Sarcoma operates as a ransomware-as-a-service (RaaS) and purportedly offers a 70/30 split on payments for affiliates.
Sarcoma operates both a Windows and Linux variant. The Windows variant is written in C++. Sarcoma is reported to utilize a hybrid encryption model, combining ChaCha20 stream cipher with RSA-4096 asymmetric encryption. Other reports indicate the group has used AES-256 with RSA-2048. Both methods utilize CryptoPP library functions with multithreaded architecture for faster encryption.
Sarcoma specifically avoids targeting systems configured with the Uzbek keyboard layout, indicating that the core operators may be located in this region. This is a common tactic observed in ransomware operations to avoid legal repercussions in their local areas.

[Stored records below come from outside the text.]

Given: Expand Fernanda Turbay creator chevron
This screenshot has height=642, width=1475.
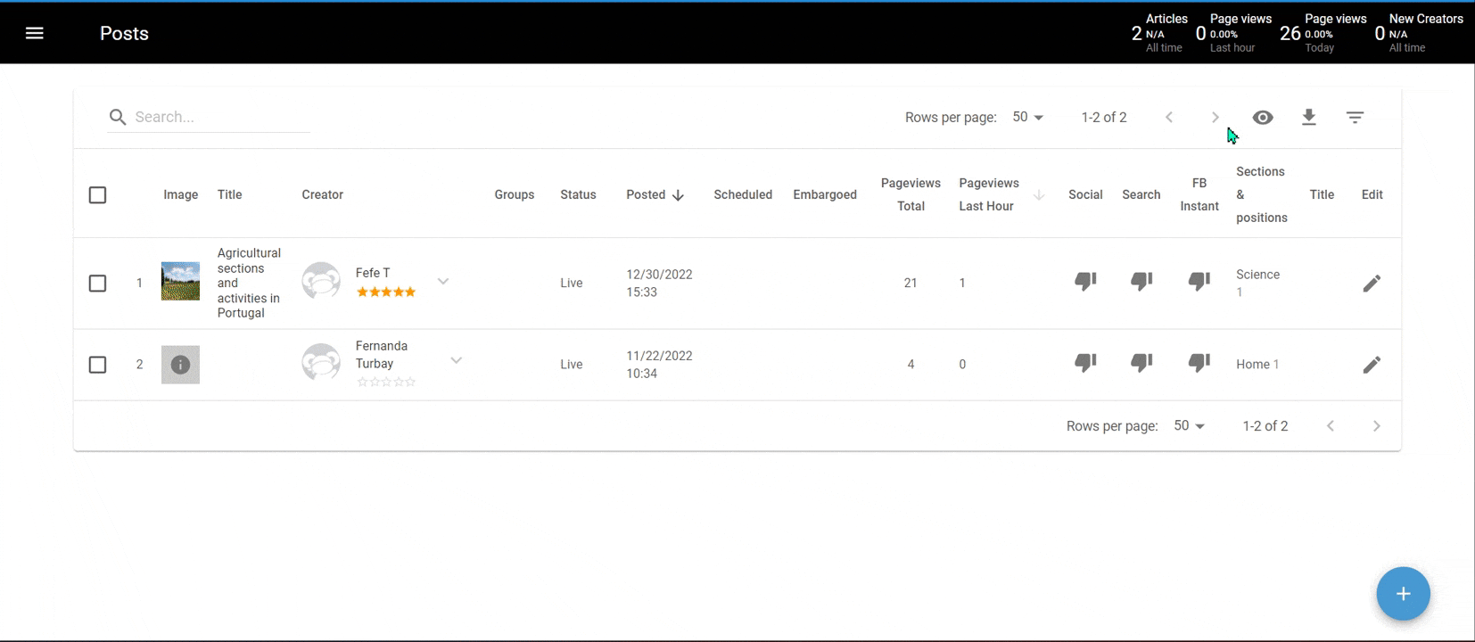Looking at the screenshot, I should pyautogui.click(x=457, y=361).
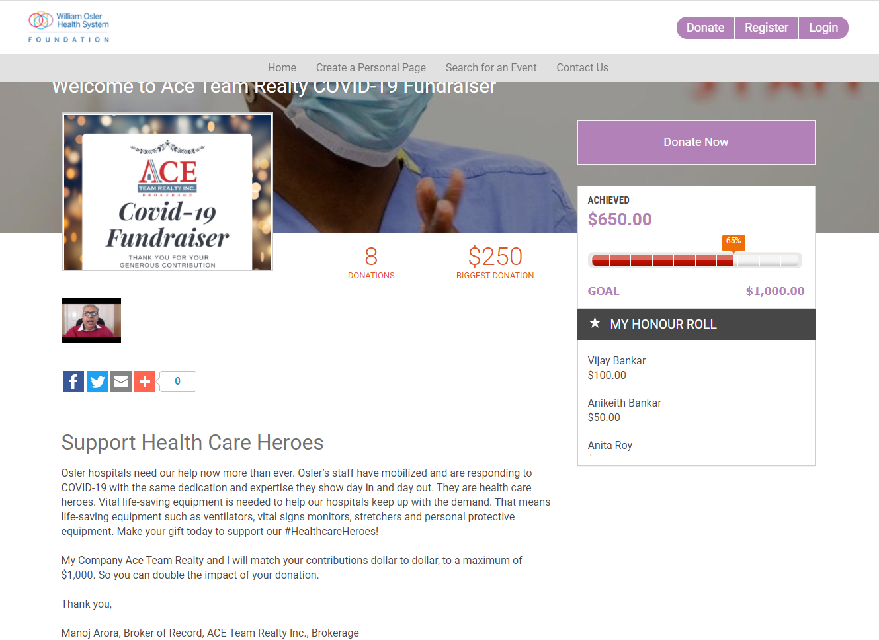This screenshot has height=640, width=879.
Task: Open Search for an Event
Action: (x=491, y=68)
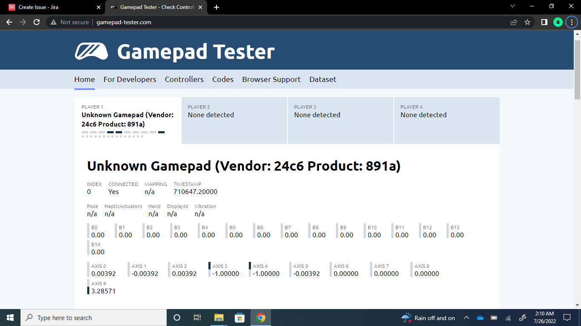Screen dimensions: 581x326
Task: Open Chrome three-dot menu
Action: (572, 22)
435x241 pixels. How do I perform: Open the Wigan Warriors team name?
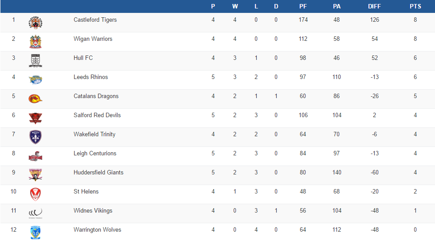coord(93,39)
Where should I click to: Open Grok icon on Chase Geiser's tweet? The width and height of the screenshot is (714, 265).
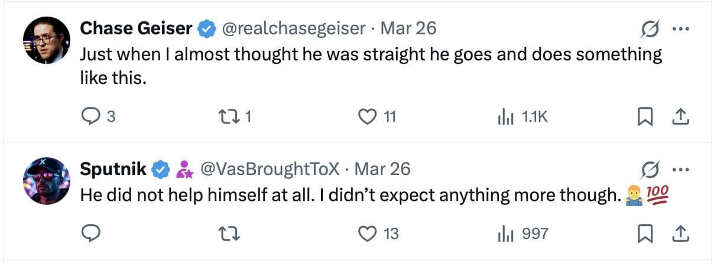650,29
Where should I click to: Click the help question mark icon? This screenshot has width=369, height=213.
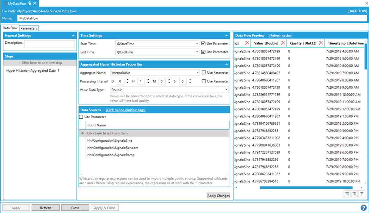363,208
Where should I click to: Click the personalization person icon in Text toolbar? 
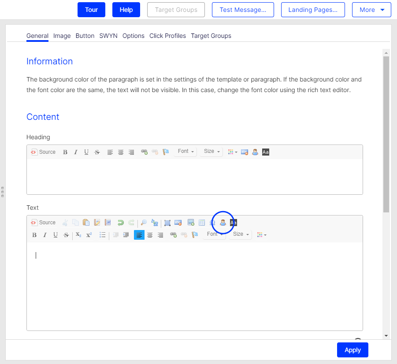[x=223, y=223]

Sarcoma ransomware disables critical business systems by stopping services and processes related to Microsoft SQL Server and PostgreSQL using PowerShell and WMIC. Additionally, the variant deletes local backups using VssAdmin and wbadmin. The Linux variant uses VMware’s vim-cmd utility to enumerate and delete VM snapshots.
Sarcoma moves laterally through compromised networks by using a combination of passive network scanning, ICMP pings, and more. It uses CopyFileA and SMB shares to copy the ransomware payload across the network.
Once the ransomware encrypts the network, it drops ransom notes in each folder and subfolder that were encrypted. The ransom note is extracted from an embedded PDF.
Sarcoma has been reported to focus on larger organizations, specifically those with annual revenues between $1 million and $50 million. The group likely focuses on this revenue because these organizations are more likely to be considered profitable enough to pay a ransom demand but small enough to lack robust security measures.
While Sarcoma was first discovered in 2024, the tactics of the group indicate that the operators are technically sophisticated and have likely operated within other operations or under a different brand prior to the creation of the Sarcoma variant.
Security researchers have theorized that Sarcoma operators may be linked to the former Maze and Egregor Ransomware operators. This assessment is based on architectural choices including multithreaded encryption, strategic directory avoidance, and the group’s data leak site mirroring those of Maze and Egregor.
Sarcoma has proven to be a capable and persistent ransomware operation and will likely continue to target organizations over the next 6-12 months for financial gain.